Pitfalls and gotchas

  • Force-pushes will close or invalidate open PRs. Communicate clearly.
  • git lfs prune only cleans local clones; it does not free server storage.
  • Server-side usage dashboards may lag after rewrites; allow time for GC.
  • Any ref (tags, branches, forks) that still points to old commits keeps LFS data alive on the server.
  • Converting LFS to Git blobs may unblock you but can bloat the repo and slow clones.
  • CI systems that re-clone each job can burn bandwidth quickly; cache LFS.

Performance notes

  • Keep large, frequently changing binaries out of Git history. Store them externally and fetch at build time.
  • Use GIT_LFS_SKIP_SMUDGE=1 by default in CI; fetch only needed assets.
  • Favor narrow LFS patterns; avoid tracking entire directories if only a subset is needed.
  • Consider Git partial clone and sparse-checkout for non-LFS content to reduce network and disk I/O.

Tiny FAQ

  • Q: Will deleting files on the default branch free LFS storage? A: Only if those files are removed from all refs (branches, tags, forks). Otherwise they’re still counted.

  • Q: Does git lfs prune free server space? A: No. It only removes unreferenced LFS objects from your local cache.
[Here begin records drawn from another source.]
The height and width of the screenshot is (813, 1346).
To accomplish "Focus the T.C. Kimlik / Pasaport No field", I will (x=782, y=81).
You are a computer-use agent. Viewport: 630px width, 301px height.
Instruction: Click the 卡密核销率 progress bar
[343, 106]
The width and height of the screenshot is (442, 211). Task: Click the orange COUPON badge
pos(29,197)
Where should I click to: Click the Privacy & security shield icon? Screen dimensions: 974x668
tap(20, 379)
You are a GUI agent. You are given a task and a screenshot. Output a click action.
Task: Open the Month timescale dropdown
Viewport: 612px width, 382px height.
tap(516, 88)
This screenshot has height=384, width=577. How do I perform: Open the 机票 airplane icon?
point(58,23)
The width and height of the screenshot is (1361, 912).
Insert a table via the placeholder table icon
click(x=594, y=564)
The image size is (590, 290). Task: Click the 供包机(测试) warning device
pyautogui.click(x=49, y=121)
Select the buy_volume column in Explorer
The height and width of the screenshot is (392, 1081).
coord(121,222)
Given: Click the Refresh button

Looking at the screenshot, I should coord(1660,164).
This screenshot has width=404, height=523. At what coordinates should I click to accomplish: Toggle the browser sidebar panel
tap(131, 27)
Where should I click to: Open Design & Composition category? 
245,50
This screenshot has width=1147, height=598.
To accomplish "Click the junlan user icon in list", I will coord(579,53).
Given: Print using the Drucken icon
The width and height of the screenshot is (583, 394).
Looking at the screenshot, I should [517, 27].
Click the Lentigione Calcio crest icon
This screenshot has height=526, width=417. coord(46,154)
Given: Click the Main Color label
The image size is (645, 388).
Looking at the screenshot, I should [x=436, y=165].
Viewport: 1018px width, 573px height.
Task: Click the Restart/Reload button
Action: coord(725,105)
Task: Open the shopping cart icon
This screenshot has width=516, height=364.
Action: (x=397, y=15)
  • Q: How long until usage drops after a rewrite? A: It depends on the host’s GC schedule. Expect some delay; ensure no refs still point to old commits.

  • Q: I don’t own the repo. What can I do? A: Clone with GIT_LFS_SKIP_SMUDGE=1 and ask maintainers to add quota or clean history.

  • Q: How do I prevent recurrence? A: Tighten .gitattributes, add pre-receive/CI checks for large files, and use external storage for big binaries.